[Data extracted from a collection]
········

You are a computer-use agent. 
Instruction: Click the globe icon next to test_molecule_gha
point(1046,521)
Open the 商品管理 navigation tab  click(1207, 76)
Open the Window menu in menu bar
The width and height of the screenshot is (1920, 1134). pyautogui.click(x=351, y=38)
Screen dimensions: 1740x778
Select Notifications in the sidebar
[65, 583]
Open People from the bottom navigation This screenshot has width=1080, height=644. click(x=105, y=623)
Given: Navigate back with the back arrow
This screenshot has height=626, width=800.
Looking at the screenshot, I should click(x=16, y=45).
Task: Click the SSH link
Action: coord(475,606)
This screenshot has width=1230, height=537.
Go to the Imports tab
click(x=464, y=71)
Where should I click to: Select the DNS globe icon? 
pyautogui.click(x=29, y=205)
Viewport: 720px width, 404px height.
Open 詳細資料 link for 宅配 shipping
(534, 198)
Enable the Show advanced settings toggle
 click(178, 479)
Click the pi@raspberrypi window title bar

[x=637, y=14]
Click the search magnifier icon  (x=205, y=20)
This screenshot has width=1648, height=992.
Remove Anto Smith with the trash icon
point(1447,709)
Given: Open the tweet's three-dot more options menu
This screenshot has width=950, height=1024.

········

What to work on: Write out the records above exactly as given.

Result:
You are a computer-use agent. 
Instruction: Click the globe icon next to test_molecule_gha
point(1046,521)
Open the 商品管理 navigation tab  click(1207, 76)
Open the Window menu in menu bar
The width and height of the screenshot is (1920, 1134). pyautogui.click(x=351, y=38)
Screen dimensions: 1740x778
Select Notifications in the sidebar
[65, 583]
Open People from the bottom navigation This screenshot has width=1080, height=644. click(x=105, y=623)
Given: Navigate back with the back arrow
This screenshot has height=626, width=800.
Looking at the screenshot, I should click(x=16, y=45).
Task: Click the SSH link
Action: coord(475,606)
This screenshot has width=1230, height=537.
Go to the Imports tab
click(x=464, y=71)
Where should I click to: Select the DNS globe icon? 
pyautogui.click(x=29, y=205)
Viewport: 720px width, 404px height.
Open 詳細資料 link for 宅配 shipping
(534, 198)
Enable the Show advanced settings toggle
 click(178, 479)
Click the pi@raspberrypi window title bar

[x=637, y=14]
Click the search magnifier icon  (x=205, y=20)
This screenshot has width=1648, height=992.
Remove Anto Smith with the trash icon
point(1447,709)
Given: Open the tweet's three-dot more options menu
This screenshot has width=950, height=1024.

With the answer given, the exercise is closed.